▶ DESCRIPTION OF THE TASK
Please find every line in the records below that contains the word "Śmietanka" and copy each one. Matching is case-sensitive.

═════ THE RECORDS

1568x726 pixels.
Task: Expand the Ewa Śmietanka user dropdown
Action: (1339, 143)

══════════
═════ THE RECORDS

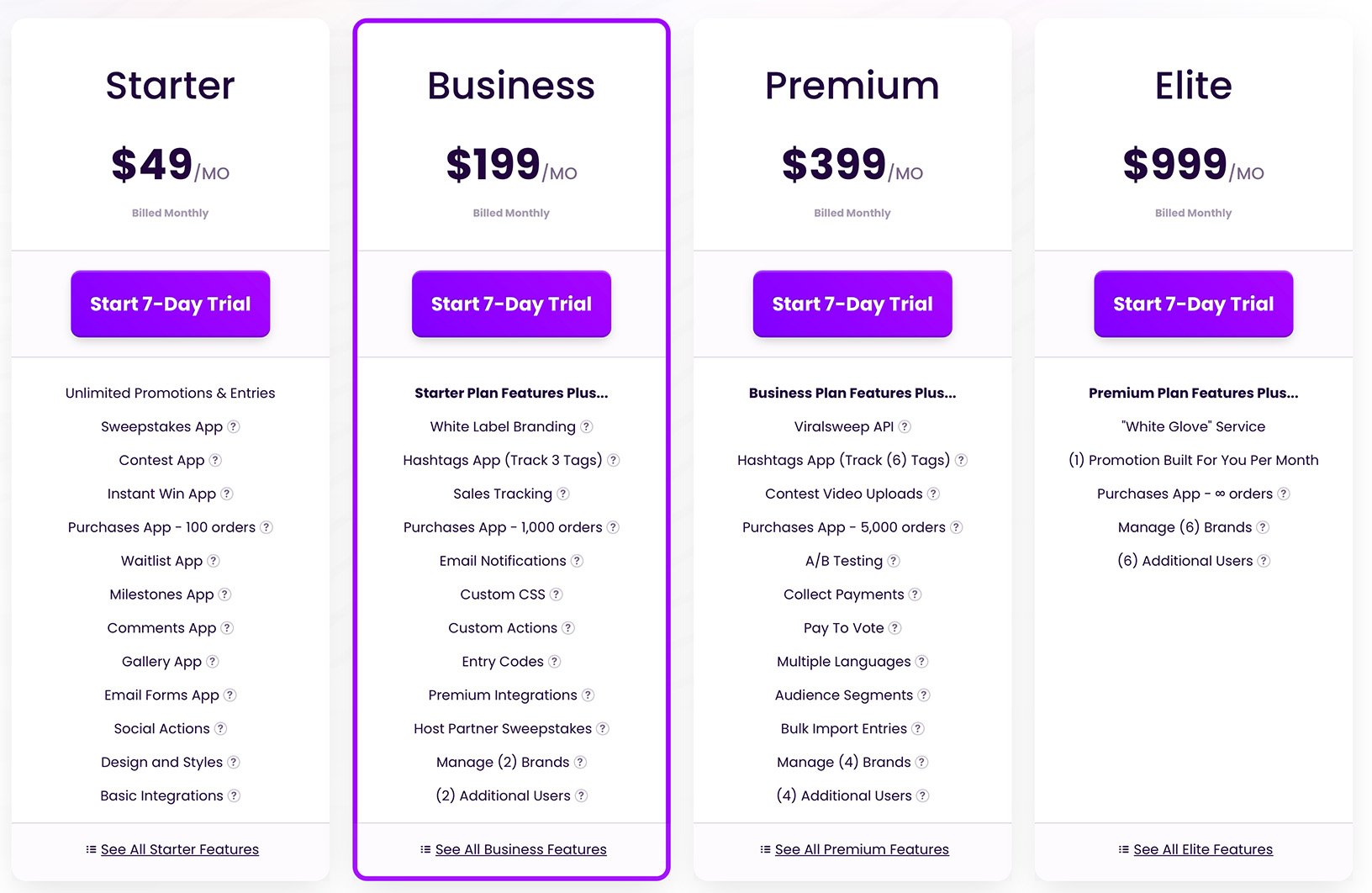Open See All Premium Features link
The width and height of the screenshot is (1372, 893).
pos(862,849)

══════════

▶ ANSWER TO THE PROBLEM
Task: Expand the Ewa Śmietanka user dropdown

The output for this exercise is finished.